Minimally Invasive Stiff Big Toe Surgery Introduction

The London Foot and Ankle Centre was the first in London to introduce minimally invasive techniques and now has six years of experience in minimally invasive big toe surgery, known medically as the cheilectomy.

This section explains more about the cause of a stiff big toe (hallux rigidus) and how it can be treated using minimally invasive techniques.

Who needs MIS for Stiff Big Toe?

What is a stiff big toe (hallux rigidus) and why does it develop?

The big toe is a joint which moves up and down, known medically as dorsiflexion and plantar flexion. Normal movement involves being able to flex the toe upwards to approximately 75 degrees and downwards to around 25 degrees. However, many people develop a stiff big toe with limited movement, called hallux rigidus. Arthritis is the most common cause of this condition and the joint becomes increasingly painful, swollen and stiff.

How does it work?

Surgery for a stiff big toe

The established surgery for people with a moderate degree of hallux rigidus is called a cheilectomy. It involves removing the ridge of arthritic bone (medical term is osteophyte) from the upper surface of the joint. This ridge is often noticed by patients as a ‘lump’ on top of the joint (sometimes called a dorsal bunion) and can cause pain when wearing shoes. The aim is to eliminate pain and increase movement.

Minimally invasive surgery for stiff big toe (cheilectomy)

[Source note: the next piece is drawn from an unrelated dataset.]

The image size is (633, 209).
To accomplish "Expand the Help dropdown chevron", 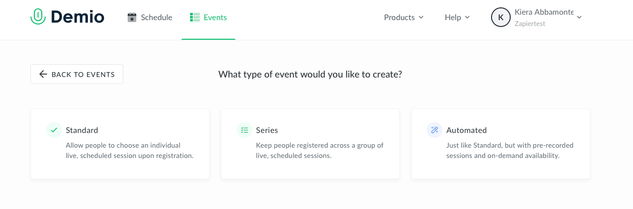I will [467, 18].
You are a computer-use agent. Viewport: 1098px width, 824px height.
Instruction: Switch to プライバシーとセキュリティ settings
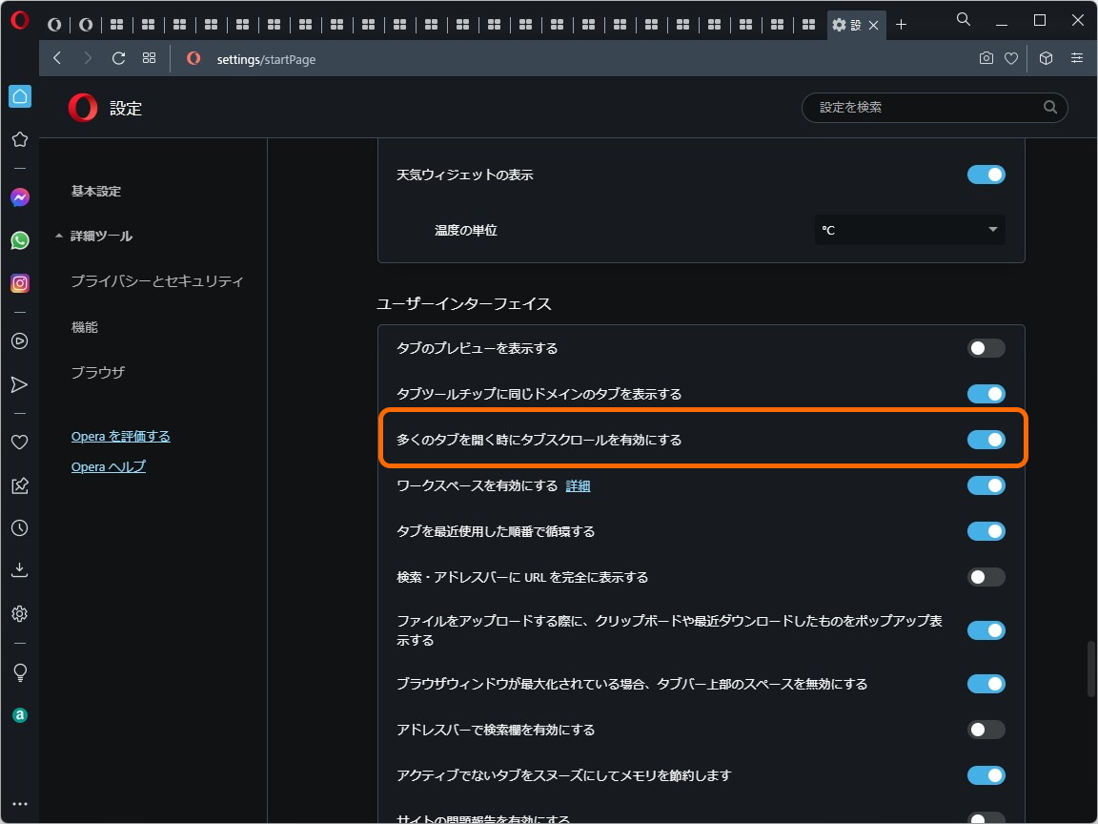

LFAC is recognised as being the leader in the UK for establishing minimally invasive surgery in the foot and in finding safe and effective ways of applying keyhole techniques to established procedures normally undertaken as open surgery. The cheilectomy is very amenable to keyhole techniques.

The surgeon starts by making a single incision just to one side of the big toe. The incision is the same diameter as a pencil lead (about 3mm) compared with the five centimetre incisions used in open surgery. Through this incision, the surgeon is able to create a little pocket over the ridge of arthritic bone. Then, the ridge is removed, using a high speed burr, which is a thin, narrow surgical drill. The joint is then meticulously flushed out to remove any bone debris. The procedure takes place under x-ray guidance. The incision is so small there is no need for stitches.

What sort of experience do you have of this type of surgery?

David Redfern, the LFAC surgeon who first introduced minimally invasive surgery in London, has completed many hundreds of keyhole cheilectomies since his first procedure of this kind undertaken four years ago. Combining minimally invasive techniques with established surgical procedures, Mr Redfern has also completed more than hundreds of minimally-invasive bunion corrections. Nationally and internationally recognised for his expertise in this field, Mr Redfern recently presented and led training on minimally invasive techniques for the European Foot and Ankle Society.

“It is clear to me that minimally invasive techniques involve reduced trauma to the foot and to the soft tissues specifically. This means things generally settle down more quickly with less joint stiffness and people are able to return to normal activities more rapidly.”

Mr David Redfern, Consultant Orthopaedic Surgeon, LFAC

How long will it take to recover?

What sort of recovery can I expect after minimally invasive big toe surgery?

The patient can walk straight away and can remove all the bandages at 24 hours after surgery (simply leaving a small sticky plaster in place). Patients are normally able to wear their own shoes again three to four days after surgery and are encouraged to move the arthritic toe immediately. Most people find that they can return to normal daily activity within a few days of surgery.

“Having had an open cheilectomy 15 years ago on one toe and a minimally invasive cheilectomy recently on the other toe, I wish I could have had minimally invasive surgery on both toes. The results are marvellous.”